### THE DATA
# # # # #

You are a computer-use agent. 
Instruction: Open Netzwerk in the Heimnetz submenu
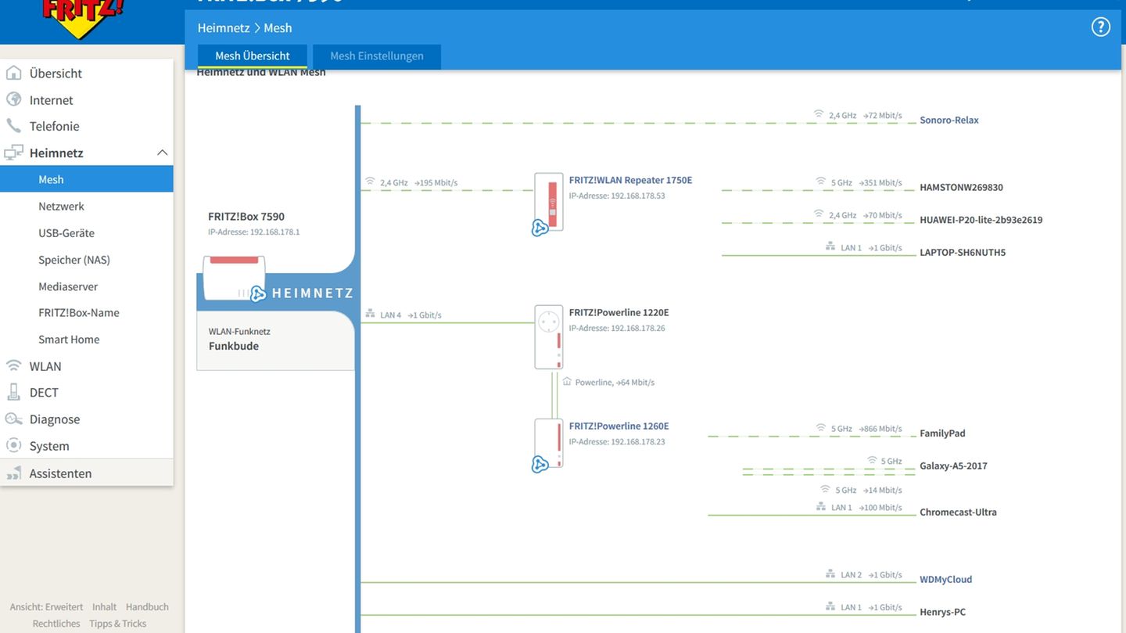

# # # # #

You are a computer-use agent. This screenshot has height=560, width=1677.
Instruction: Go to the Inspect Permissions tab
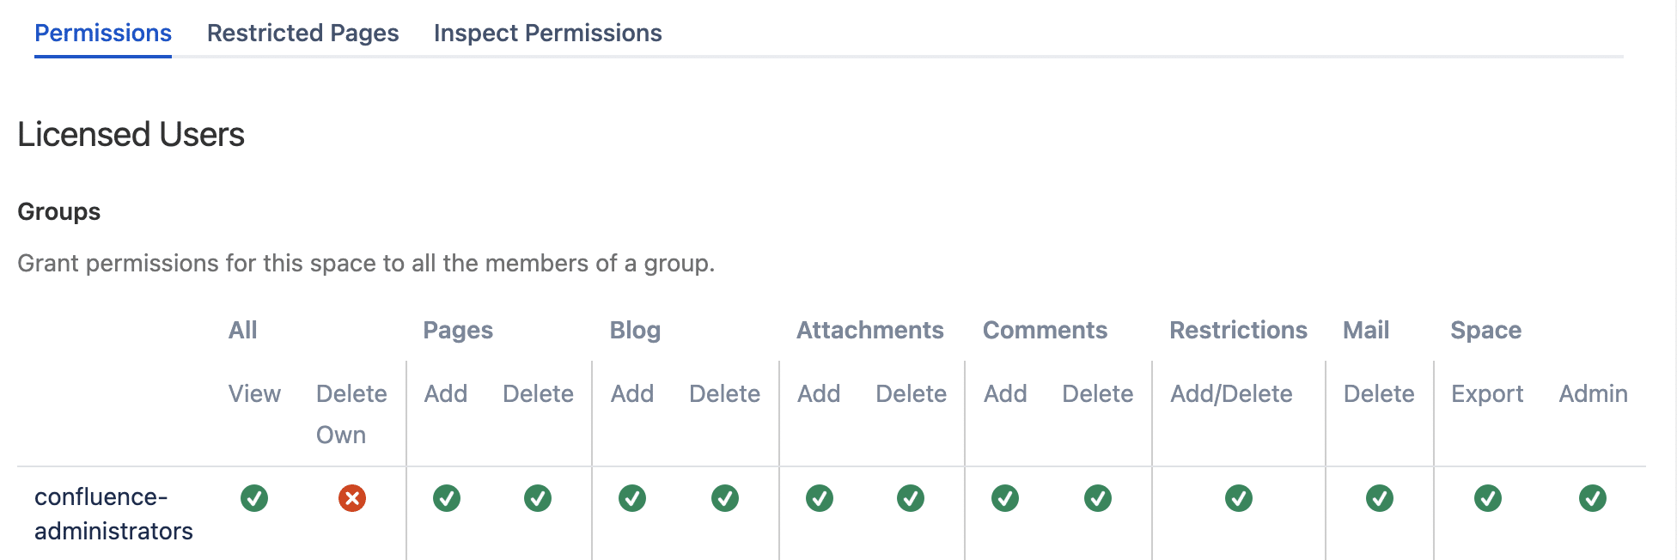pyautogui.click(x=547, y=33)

# # # # #

For the string "agent", give the number of lines in the records that contain it and nothing besides.

### RESULT OF THE EXERCISE
2